A significant factor in England’s defeat at Southampton was the failure of their batting line-up, who posted 204 in their first innings after Stokes had won the toss.

Although Stokes and Zak Crawley shared a stand of 98 second time around to boost their hopes of setting a stiff target, England then suffered a middle-order collapse as five wickets fell for 30 runs on the fourth evening.

However, the stand-in captain also defended his choice to take first knock, adding: “I’ll stand by the decision I made to bat first.

“We’ve got to be good enough to put first-innings runs on the board, that’s what we base our cricket around. If we elect to bat, we know we’ve got to go out and put 400-500 on the board.

“Ideally we’d have liked to have got more runs in the first innings. We got ourselves in positions to really kick on and the same when we batted again.

“Unfortunately we just weren’t ruthless enough to go on and make our batting count.

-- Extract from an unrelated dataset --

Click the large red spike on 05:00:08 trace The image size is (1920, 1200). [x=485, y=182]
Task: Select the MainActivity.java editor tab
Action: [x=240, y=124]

We didn’t grasp the game like we should have done – it’s been a massive learning curve for a lot of our batting line-up and great for the young guys as well.”

Both teams have just three days to regroup for the second Test, which begins at Old Trafford on Thursday, live on Sky Sports Cricket.

Despite the outcome, Stokes felt his first experience of Test captaincy had been a positive one – although he will hand the reins back to Root at Manchester.